Tampa Bay trading for Howard would take the kind of salary cap mastery general manager Jason Licht showed during the offseason, bringing back all 22 starters from the Super Bowl LV squad. Voidable years in contracts, such as Tom Brady and Lavonte David’s extensions, made that happen.

Howard’s Dolphins contract has a salary cap hit of $15.1 million but only $12.0 million guaranteed, according to Over The Cap. The Dolphins have paid Howard a significant portion of his contract already. Teams pay players “over 36 weeks as opposed to the 17” before this season according to Schefter.

The Bucs currently have $3.1 million in cap space, per Over The Cap. It would take satisfying an estimated $12.2 million of Howard’s salary, based on seven weeks being paid, to avoid needing the Dolphins’ help in eating the cost after Week 7.

Tampa Bay tight end O.J. Howard and his $6 million contract could clear the cap space to $3.1 million a trade.
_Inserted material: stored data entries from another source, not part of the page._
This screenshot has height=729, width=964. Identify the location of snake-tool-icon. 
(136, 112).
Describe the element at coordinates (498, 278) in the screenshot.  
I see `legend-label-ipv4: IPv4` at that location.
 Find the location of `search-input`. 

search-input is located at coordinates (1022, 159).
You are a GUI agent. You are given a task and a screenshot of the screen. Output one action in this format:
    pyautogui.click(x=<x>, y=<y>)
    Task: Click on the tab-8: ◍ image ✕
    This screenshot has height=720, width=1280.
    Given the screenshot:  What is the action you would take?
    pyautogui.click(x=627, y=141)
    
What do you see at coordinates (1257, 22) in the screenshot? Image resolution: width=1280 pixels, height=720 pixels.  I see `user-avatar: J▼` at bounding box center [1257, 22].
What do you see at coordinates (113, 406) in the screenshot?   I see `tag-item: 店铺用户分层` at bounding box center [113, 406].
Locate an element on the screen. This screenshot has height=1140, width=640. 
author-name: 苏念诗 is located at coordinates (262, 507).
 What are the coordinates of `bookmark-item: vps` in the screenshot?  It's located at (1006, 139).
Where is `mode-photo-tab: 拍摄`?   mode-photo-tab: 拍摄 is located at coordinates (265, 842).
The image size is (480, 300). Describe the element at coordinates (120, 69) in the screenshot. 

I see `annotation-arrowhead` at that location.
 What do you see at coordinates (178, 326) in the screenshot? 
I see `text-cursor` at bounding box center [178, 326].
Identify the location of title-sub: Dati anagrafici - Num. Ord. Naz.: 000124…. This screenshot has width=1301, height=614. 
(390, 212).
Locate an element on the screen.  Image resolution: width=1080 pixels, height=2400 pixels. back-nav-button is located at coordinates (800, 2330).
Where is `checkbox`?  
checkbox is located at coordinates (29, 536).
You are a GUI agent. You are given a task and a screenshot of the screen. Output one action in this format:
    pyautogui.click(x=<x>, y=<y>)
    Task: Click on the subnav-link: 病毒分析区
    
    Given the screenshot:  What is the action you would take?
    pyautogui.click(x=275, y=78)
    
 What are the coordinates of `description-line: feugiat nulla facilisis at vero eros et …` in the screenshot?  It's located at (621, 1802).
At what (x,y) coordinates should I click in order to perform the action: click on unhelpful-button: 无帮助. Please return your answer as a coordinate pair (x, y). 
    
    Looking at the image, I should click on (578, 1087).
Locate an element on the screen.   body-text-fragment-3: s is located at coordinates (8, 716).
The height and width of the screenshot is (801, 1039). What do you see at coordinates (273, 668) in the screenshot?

Bleacher Report’s Chris Roling suggested moving the Bucs’ second tight end for a defensive back, proposing Minnesota Vikings cornerback Cameron Dantzler instead of Howard.

The Bucs only need to pick another player — or possibly more — to fit Howard under the cap with minimal help from the Dolphins. The Athletic’s Mike Sando mentioned Bucs safety Mike Edwards as a potential trade candidate but with the Kansas City Chiefs instead of the Dolphins. Edwards, a second-string player, has a salary of $1.0 million this season.

Miami likely will need to absorb some of Howard’s contract in addition to games played before a trade with Tampa Bay. The Bucs could also trade draft picks in lieu of a second or third player, and those picks could be as high as the first or second round in 2022, according to Pro Football Network.

Bucs Fan Interest in Howard Is Favorable, Minus the Salary Cap

Before the season, Bucs Nation and the Locked on Bucs podcast took a look at how a trade for Howard could work for the defending Super Bowl champions.

A majority of fans desired to see a move for Howard with 41% answering yes and 32% acknowledging cap space as the issue in Bucs Nation’s fan survey.

While Howard will come at a steep price, Bucs Nation’s forecast of backup corners such as Ross Cockrell playing more due to injured starters came true by September.

Tampa Bay’s list of defensive backs sustaining injuries already this season includes Richard Sherman, Sean Murphy-Bunting, Carlton Davis III, Jamel Dean and Antoine Winfield Jr. Bucs safety Jordan Whitehead also dealt with an injury amid the season starting before returning in Week 3.